An FBI investigation has reportedly uncovered a further 14,900 secret emails and documents that were cached on Hillary Clinton's personal server while she worked as secretary of state, according to reports on Tuesday (23 August).

The correspondences were not turned over by her lawyers, officials revealed. But now a federal judge is ordering them to be reviewed for public release in the run-up to the presidential election.

The new leak follows the State Department relaunching an investigation in July 2016, into the emails that Clinton kept on a personal server to determine if any classified information had been mishandled.

US District Judge James Boasberg has ordered the State Department to attend the hearing on 22 September 2016, with a plan for a timetable to release the new documents, which the FBI turned over to the agency in early August 2016.

The new documents represent a 50% increase to the 30,000 emails Clinton's lawyers had deemed work-related and voluntarily turned over to the State Department in late 2014. But it is unclear how many of the records are emails.

The initial plan, which the judge has rejected, called for release of the new documents in stages, beginning in the middle of October just before the early November presidential election.
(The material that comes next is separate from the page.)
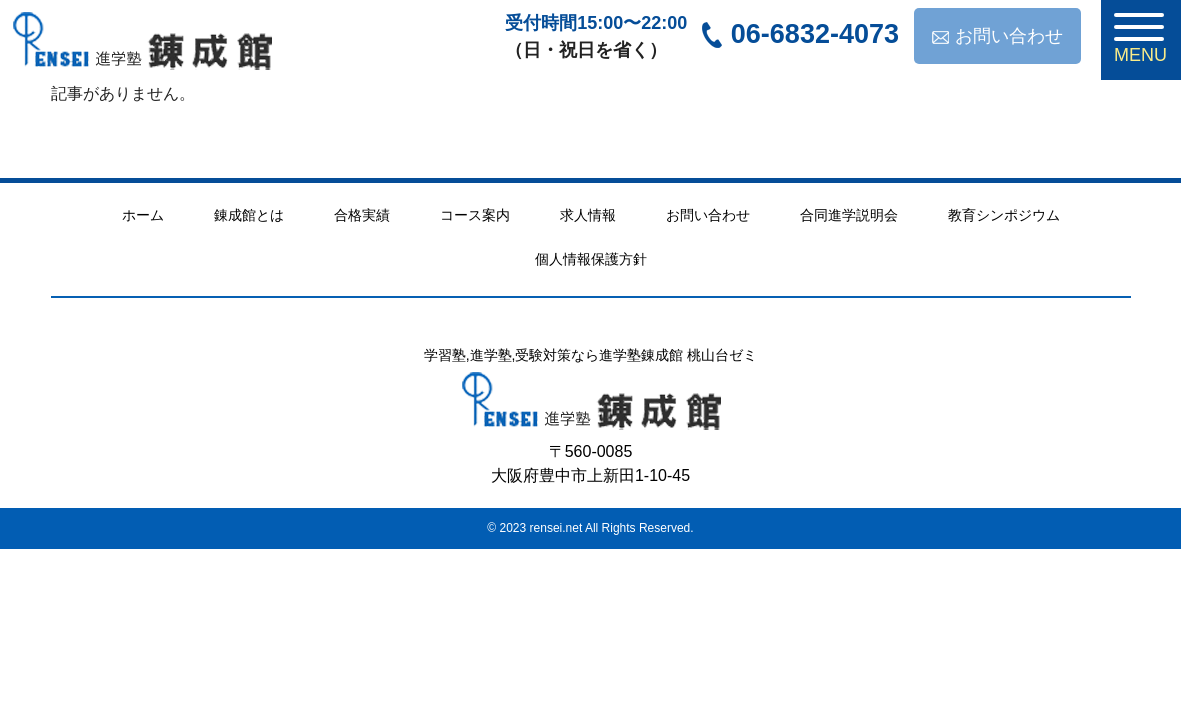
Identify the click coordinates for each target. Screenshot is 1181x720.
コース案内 (475, 215)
An earlier date could spell trouble for Clinton's race for the presidency if anything damning or controversial is uncovered.

The FBI previously recommended that Clinton should not face any criminal charges for keeping the emails on a private server.

Bad news for the Clinton campaign

Conservative nonprofit advocacy organisation, Judicial Watch, whose lawsuit is forcing exposure of the documents, also won the right to release a series of email exchanges between a former Clinton Foundation executive and Huma Abedin, the deputy chief of staff for Clinton while she was secretary of state.

The emails have raised questions about potential conflicts of interest between the private Clinton Foundation and Hillary Clinton's position as secretary of state.

The 725 pages of released correspondence from Abedin reveal how the Clintons' international network of friends and donors was able to connect to Clinton and her inner circle during her stint running the State Department, the Washington Post noted.

Hacker Guccifer claims he broke into Hilary Clinton's private email server
Hilary Clinton’s campaign has denied claims of Guccifer gaining access to personal servers Getty Images

Freedom of information to determine 'releasable' emails.

A Judicial Watch spokesman hailed the new order concerning the still-to-be-released documents, and accused State Department lawyers of "slow walking and stonewalling" the release of the information.

"They're Clinton emails that haven't been looked at yet by the American people, by the State Department, so they're going to have to evaluate them under the Freedom of Information Act and see what's releasable. It's a big number of documents. Just think, 30,000 or so were released initially by Mrs Clinton, and now we're talking potentially at least 15,000 more emails being subject to review," spokesman Tom Fitton said on CSPAN.

State Department spokesman Mark Toner said the agency previously agreed, voluntarily, to hand over emails sent or received by Clinton in her official capacity as secretary from 2009 to 2013, but that tens of thousands of documents still need to be "carefully appraised at State" to separate official and personal records, the Washington Post reported.

"[The] state has not yet had the opportunity to complete a review of the documents to determine whether they are agency records or if they are duplicative of documents State has already produced through the Freedom of Information Act," Toner said in a statement.

Clinton campaign spokesman Brian Fallon said: "As we have always said, Hillary Clinton provided the State Department with all the work-related emails she had in her possession in 2014.

"We are not sure what additional materials the Justice Department may have located. But if the State Department determines any of them to be work-related, then obviously we support those documents being released publicly as well."

Clinton recently said she was encouraged to keep emails on a personal server by former secretary of state Colin Powell, who reportedly used a personal account for nonclassified information, according to NBC News

But Powell told People magazine: "Her people have been trying to pin it on me. The truth is, she was using [the private email server] for a year before I sent her a memo telling her what I did."